§ To do
Rewrite the rows from the line with "This screenshot has height=311, width=495." to the line with "click(x=119, y=54)", both included, with the requests kept as they are. Scale every coordinate in the answers by 1.05 and round to whole numbers, halves up.

[Rows from a pointing dataset]
+++

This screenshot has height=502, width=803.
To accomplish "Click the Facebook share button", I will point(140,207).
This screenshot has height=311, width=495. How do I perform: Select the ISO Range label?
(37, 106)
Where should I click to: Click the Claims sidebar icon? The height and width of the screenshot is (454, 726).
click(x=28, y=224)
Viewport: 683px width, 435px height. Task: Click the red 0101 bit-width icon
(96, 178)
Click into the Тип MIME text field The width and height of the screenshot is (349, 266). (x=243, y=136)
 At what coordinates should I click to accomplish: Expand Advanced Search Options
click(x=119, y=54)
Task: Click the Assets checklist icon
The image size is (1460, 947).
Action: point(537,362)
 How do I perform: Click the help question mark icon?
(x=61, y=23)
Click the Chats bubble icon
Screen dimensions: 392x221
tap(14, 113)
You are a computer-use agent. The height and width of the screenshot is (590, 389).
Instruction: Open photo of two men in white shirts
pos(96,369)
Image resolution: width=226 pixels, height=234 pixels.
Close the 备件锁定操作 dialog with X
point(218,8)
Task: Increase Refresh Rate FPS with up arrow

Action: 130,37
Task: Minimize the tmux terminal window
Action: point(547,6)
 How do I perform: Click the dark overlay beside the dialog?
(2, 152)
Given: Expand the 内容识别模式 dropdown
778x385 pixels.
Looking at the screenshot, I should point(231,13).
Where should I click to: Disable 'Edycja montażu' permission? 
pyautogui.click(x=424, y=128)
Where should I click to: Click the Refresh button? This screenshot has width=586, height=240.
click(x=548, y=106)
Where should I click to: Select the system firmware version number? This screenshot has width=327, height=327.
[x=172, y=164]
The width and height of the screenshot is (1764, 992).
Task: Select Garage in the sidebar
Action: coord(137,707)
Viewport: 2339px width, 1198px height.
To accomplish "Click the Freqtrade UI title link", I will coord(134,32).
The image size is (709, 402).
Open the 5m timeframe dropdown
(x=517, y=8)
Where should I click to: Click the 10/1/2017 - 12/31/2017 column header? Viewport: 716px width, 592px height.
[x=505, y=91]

+++

§ Answer to the exercise
This screenshot has height=311, width=495. How do I perform: Select the ISO Range label?
(39, 111)
Where should I click to: Click the Claims sidebar icon? The height and width of the screenshot is (454, 726).
click(x=29, y=235)
Viewport: 683px width, 435px height. Task: Click the red 0101 bit-width icon
(101, 187)
Click into the Тип MIME text field The width and height of the screenshot is (349, 266). (x=255, y=143)
 At what coordinates should I click to accomplish: Expand Advanced Search Options
click(x=125, y=57)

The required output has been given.